(Daten zum Auffinden von Wörtern und Elementen)
○ ○ ○ ○

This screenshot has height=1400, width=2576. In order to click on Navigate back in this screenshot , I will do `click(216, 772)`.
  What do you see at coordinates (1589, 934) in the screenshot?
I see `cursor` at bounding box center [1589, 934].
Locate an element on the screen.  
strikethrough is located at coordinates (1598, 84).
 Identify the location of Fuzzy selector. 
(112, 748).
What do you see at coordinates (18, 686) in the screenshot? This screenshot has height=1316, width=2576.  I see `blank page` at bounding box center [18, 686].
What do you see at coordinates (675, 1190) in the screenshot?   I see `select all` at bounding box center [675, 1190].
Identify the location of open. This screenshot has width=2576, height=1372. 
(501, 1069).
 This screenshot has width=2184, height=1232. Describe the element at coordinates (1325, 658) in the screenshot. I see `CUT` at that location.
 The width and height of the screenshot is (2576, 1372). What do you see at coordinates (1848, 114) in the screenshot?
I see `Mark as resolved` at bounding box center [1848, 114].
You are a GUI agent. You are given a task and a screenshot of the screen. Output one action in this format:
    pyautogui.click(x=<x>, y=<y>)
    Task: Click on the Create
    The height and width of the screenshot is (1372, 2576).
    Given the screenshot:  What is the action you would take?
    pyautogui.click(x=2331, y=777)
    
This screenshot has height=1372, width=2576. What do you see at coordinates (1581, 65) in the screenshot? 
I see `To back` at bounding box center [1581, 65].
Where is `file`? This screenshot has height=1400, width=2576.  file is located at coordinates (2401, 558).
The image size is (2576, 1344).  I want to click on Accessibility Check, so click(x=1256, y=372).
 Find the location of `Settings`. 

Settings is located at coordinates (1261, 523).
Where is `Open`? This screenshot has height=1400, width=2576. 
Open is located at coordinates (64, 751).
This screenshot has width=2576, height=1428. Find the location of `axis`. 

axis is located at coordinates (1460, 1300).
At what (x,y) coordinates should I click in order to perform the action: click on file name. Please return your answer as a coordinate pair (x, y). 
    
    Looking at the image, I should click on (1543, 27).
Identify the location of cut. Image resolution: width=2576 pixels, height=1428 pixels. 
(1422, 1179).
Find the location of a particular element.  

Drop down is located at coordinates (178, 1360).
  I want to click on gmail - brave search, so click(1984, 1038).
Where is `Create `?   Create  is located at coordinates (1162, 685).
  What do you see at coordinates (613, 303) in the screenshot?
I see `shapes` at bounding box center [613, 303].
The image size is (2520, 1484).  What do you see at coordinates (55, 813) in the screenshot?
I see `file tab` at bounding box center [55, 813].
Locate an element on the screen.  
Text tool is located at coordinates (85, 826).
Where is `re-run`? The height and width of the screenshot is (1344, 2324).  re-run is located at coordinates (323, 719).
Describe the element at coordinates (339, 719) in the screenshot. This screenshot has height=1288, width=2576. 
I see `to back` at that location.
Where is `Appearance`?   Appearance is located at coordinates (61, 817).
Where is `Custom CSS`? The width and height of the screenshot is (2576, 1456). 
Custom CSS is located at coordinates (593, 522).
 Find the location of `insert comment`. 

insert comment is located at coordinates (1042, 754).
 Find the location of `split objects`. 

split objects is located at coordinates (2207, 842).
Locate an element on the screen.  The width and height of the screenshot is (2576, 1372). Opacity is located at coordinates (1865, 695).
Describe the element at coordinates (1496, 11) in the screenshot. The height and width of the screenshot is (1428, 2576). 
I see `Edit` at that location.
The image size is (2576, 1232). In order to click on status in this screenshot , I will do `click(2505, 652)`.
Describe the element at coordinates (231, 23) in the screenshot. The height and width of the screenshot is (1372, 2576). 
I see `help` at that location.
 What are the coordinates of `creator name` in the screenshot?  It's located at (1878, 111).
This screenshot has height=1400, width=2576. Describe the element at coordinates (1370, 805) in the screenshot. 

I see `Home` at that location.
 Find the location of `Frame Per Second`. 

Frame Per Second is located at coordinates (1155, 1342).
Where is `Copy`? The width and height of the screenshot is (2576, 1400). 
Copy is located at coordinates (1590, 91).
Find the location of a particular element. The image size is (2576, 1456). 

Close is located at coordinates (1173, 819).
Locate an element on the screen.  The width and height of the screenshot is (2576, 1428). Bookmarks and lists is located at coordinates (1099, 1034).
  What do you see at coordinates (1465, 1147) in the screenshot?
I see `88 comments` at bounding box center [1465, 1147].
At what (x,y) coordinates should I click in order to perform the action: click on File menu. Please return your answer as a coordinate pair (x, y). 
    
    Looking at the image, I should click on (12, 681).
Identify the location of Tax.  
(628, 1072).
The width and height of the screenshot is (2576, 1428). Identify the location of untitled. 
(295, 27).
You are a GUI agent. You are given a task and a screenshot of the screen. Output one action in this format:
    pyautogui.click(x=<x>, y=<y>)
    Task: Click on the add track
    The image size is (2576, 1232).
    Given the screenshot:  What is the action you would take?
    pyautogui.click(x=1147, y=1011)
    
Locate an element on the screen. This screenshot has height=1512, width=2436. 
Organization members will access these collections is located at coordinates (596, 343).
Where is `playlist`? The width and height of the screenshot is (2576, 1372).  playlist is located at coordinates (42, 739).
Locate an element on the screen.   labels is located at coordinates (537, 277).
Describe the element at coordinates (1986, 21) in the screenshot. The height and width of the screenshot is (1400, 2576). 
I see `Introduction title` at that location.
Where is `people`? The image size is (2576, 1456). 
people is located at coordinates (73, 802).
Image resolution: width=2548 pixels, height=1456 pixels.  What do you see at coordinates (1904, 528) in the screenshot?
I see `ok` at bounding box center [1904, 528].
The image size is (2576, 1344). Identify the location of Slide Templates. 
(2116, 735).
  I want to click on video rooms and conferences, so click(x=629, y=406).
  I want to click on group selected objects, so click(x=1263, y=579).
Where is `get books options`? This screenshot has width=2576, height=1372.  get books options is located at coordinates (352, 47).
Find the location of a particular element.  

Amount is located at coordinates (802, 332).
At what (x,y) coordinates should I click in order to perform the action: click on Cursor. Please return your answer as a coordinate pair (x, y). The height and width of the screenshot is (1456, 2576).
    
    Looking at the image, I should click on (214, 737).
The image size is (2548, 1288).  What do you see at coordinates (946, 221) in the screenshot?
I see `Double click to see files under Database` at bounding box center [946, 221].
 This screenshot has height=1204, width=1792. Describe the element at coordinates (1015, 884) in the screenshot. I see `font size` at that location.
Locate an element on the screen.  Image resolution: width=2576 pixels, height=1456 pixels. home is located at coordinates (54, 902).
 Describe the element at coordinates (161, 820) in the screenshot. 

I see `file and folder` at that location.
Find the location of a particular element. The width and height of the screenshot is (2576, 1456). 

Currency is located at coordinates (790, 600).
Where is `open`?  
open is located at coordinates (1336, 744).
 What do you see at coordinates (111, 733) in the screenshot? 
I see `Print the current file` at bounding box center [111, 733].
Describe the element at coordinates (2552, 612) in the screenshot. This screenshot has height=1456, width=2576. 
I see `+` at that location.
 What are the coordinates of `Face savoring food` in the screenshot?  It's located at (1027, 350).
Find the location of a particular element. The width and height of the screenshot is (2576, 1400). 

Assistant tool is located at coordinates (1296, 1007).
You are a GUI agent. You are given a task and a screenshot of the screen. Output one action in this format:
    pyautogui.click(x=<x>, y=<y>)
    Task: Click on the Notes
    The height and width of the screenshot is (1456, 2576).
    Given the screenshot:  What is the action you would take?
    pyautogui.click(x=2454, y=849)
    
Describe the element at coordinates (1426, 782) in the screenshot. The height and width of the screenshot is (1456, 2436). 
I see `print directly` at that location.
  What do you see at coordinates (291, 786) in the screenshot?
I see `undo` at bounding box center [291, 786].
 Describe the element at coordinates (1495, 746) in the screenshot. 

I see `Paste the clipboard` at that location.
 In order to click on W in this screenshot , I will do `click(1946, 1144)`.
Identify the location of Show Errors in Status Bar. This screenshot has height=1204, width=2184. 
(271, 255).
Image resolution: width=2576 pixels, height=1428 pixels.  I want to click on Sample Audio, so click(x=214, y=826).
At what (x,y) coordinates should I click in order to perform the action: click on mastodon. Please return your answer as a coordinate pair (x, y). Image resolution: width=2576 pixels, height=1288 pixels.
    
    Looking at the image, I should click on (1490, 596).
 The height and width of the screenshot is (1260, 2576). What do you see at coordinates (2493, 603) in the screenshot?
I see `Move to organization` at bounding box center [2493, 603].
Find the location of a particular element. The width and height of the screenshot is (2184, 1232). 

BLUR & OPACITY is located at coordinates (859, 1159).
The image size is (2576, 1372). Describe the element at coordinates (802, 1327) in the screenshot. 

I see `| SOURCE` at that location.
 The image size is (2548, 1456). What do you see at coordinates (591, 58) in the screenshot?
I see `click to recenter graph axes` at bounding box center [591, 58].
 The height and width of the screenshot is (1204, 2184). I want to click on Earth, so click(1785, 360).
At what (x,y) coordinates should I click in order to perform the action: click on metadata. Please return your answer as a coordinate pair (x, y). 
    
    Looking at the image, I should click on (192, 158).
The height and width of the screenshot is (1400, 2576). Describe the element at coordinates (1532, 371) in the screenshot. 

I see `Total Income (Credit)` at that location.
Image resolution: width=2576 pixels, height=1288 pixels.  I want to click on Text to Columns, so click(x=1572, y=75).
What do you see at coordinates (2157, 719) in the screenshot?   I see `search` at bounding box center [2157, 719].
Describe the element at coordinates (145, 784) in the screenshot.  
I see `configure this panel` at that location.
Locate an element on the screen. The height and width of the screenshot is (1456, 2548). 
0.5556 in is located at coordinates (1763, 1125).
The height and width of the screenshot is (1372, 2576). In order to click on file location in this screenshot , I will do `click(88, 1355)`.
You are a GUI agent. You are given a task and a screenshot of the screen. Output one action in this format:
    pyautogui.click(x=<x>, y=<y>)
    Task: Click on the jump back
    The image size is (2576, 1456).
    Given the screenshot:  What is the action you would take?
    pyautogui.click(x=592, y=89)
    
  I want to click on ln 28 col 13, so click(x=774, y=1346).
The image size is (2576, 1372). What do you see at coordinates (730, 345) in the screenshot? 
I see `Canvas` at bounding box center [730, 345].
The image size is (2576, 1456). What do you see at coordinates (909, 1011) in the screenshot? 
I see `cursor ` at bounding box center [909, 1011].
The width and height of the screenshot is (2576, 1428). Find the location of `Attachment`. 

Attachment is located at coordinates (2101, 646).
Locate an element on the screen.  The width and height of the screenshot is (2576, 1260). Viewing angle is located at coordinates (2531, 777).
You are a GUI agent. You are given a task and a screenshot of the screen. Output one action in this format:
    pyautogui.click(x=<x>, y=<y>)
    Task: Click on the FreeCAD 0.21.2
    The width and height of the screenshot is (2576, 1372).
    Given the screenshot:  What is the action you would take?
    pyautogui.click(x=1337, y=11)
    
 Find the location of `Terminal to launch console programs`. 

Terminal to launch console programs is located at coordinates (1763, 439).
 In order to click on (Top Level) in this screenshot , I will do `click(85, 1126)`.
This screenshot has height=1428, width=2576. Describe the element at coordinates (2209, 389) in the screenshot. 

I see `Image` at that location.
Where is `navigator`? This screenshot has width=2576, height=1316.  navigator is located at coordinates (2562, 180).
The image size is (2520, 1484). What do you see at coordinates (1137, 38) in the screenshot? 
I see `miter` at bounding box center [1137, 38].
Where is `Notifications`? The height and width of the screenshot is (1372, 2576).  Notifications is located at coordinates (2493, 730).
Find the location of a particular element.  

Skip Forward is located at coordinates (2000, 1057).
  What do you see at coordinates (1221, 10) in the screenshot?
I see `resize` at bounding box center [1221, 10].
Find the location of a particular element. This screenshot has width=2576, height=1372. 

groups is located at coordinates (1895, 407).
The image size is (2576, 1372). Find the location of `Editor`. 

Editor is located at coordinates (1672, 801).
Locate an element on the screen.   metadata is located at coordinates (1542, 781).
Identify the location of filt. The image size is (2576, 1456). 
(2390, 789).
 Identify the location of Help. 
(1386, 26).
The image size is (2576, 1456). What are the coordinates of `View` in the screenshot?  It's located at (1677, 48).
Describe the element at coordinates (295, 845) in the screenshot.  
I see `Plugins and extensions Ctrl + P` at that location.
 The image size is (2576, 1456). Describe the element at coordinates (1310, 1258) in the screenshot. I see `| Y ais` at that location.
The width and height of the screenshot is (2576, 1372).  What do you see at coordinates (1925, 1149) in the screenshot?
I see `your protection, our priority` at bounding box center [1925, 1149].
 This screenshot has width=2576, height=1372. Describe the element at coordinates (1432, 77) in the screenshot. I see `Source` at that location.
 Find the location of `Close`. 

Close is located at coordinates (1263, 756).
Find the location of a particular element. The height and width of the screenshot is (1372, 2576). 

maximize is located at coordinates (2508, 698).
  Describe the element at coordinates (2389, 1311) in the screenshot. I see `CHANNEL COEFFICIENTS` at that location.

○ ○ ○ ○

Kannst du alles von der Zeile mit „coordinates (42, 739).“ bis hinunter zur Zeile mit „people is located at coordinates (73, 802).“ neu schreiben und dabei „Where is“ durch „Find“ ersetzen, ohne sonst etwas zu ändern?

# [Antwort zur Aufgabe]
Find `playlist`? The width and height of the screenshot is (2576, 1372).  playlist is located at coordinates (42, 739).
Locate an element on the screen.   labels is located at coordinates (537, 277).
Describe the element at coordinates (1986, 21) in the screenshot. The height and width of the screenshot is (1400, 2576). 
I see `Introduction title` at that location.
Find `people`? The image size is (2576, 1456). 
people is located at coordinates (73, 802).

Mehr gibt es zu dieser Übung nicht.